In aller Regel ist die Lidchirurgie in lokaler Anästhesie möglich und nicht selten erfolgt der Eingriff ambulant, so dass der Patient noch am selben Tag nach Hause gehen kann.
Wenn die Lidkante nach innen kippt und die Wimpern auf der Hornhautoberfläche reiben, führt das nach einiger Zeit zur Trübung der Hornhaut. Das Lid mittels Pflaster nach außen zu drehen ist allenfalls vorübergehend eine Lösung. Langfristig geht es darum, wieder eine normale Lidstellung zu erreichen. Für die Behandlung des Entropiums kommt eine Operation am temporalen (dem äußeren, zur Schläfe gelegenen) Lidband in Frage. Die Lidbänder setzen am inneren und äußeren Augenwinkel an. Mit der operativen Verkürzung des äußeren Lidbands lässt sich die normale horizontale Lidspannung wieder herstellen. Allerdings ist dabei zu berücksichtigen, dass es sich beim Augenlid um eine dreidimensionale Struktur handelt. Eine schlichte horizontale Straffung ist möglicherweise nicht ausreichend, es kann auch notwendig sein, zusätzlich evertierende Nähte zu setzen, die das Augenlid wieder nach außen drehen.
Auch beim durch Alterungsprozesse oder Überdehnung herabhängenden Oberlid (involutive Ptosis) gibt es verschiedene Behandlungsmöglichkeiten, die je nach Ausprägung des Problems zum Einsatz kommen. Die verschiedenen Operationstechniken wurden im Verlauf der vergangenen 200 Jahre entwickelt. Zunächst ist zu klären, wie die Ptosis entstanden ist. Hat sie sich innerhalb weniger Tage entwickelt, so kann dies ein Zeichen für eine ernsthafte Erkrankung sein und sollte neurologisch abgeklärt werden. Voraussetzung einer erfolgreichen Ptosischirurgie ist eine sorgfältige Untersuchung des Patienten mit detaillierten Messungen und Dokumentation der Lidposition sowie -funktion.

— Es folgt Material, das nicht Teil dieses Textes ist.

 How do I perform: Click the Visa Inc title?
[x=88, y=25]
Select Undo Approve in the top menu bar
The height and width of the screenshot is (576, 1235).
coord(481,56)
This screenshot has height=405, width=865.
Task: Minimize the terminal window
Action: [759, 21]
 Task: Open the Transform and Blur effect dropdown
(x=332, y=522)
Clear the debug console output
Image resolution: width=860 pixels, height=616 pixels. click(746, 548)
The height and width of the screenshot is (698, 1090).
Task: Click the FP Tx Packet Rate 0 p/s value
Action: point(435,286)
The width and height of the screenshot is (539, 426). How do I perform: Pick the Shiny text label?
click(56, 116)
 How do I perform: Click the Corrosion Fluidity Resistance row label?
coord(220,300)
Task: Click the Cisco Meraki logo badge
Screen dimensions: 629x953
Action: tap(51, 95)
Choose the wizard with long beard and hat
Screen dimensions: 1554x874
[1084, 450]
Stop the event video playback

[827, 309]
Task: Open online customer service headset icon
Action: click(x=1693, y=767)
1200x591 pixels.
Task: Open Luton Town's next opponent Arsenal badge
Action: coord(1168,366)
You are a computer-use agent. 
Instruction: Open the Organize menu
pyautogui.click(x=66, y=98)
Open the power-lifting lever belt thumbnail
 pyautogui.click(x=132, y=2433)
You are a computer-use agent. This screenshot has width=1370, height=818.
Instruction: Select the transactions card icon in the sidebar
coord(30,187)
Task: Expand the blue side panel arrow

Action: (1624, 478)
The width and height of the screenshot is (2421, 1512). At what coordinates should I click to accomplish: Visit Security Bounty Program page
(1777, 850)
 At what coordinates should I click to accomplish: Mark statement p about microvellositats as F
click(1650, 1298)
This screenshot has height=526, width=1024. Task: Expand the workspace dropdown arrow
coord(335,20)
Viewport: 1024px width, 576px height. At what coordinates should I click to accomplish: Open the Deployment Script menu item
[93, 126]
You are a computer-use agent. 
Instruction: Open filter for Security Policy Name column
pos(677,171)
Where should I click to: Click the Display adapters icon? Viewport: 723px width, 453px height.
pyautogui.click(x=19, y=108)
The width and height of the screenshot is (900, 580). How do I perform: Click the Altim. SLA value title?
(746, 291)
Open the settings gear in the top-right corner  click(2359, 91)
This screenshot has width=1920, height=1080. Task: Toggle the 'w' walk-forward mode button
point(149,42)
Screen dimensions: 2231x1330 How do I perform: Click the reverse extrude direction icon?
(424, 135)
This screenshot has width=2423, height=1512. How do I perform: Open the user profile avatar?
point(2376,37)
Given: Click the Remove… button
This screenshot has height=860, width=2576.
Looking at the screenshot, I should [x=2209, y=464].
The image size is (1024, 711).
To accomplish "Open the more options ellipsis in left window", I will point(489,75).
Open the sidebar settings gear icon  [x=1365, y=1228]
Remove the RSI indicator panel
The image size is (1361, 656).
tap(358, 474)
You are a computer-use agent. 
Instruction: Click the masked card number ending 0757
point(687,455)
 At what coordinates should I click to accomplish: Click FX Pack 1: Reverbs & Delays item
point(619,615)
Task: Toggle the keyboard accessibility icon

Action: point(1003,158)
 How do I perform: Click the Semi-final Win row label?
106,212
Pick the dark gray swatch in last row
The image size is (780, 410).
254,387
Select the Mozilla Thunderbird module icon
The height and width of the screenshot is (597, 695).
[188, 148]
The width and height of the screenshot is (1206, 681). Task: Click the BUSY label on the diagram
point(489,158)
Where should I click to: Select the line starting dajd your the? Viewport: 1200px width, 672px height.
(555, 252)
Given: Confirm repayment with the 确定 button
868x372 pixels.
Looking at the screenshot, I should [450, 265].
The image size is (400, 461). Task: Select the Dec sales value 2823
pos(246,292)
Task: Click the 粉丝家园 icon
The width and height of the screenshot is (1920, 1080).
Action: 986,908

Eine Möglichkeit für die Behandlung ist die Verkürzung des sogenannten Levatorkomplexes – dazu gehören der Muskel und die Sehnenplatte, die für die Lidhebung verantwortlich sind. Eine andere Möglichkeit ist es, eine Verbindung zwischen Oberlid und Stirnmuskulatur herzustellen, damit der Patient das Augenlid wieder normal öffnen kann.
Liegt eine Pseudoptosis vor, genügt es, im Rahmen einer Blepharoplastik überschüssiges Gewebe an Haut und Orbikularis-Muskel vorsichtig zu entfernen.
Gerade für ältere Menschen sind Fehlstellungen der Lider nicht nur ein ästhetisches, sondern auch ein funktionales Problem, das die Gesundheit der Augen und das Sehvermögen beeinträchtigt. Lidchirurgen verfügen über ein breites Spektrum an bewährten Operationsmethoden, um die normale Struktur und Funktion des Augenlids wieder herzustellen. Bei genauer Kenntnis der feinen anatomischen Strukturen der Augenlider sind die Resultate generell gut und ernsthafte Komplikationen treten sehr selten auf.
Abb.1 Bei diesem Patienten ist das Unterlid nach innen gekippt (Entropium). Die Wimpern reiben ständig auf der empfindlichen Augenoberfläche und reizen sie.
Abb.2 Nach einer Operation, bei der eine temporale Lidbändchenplastik mit einer Straffung der Unterlidretraktoren kombiniert wurde, liegt das Unterlid wieder normal an.
Abb.3 siehe Abb. 4
Abb.4 Schematische Darstellung der temporalen Lidbändchenplastik: Das Lidband wird am äußeren Ende mit einer tiefen Naht an der Innenseite der knöchernen Orbitakante fixiert, bei Bedarf wird es vorher noch gekürzt.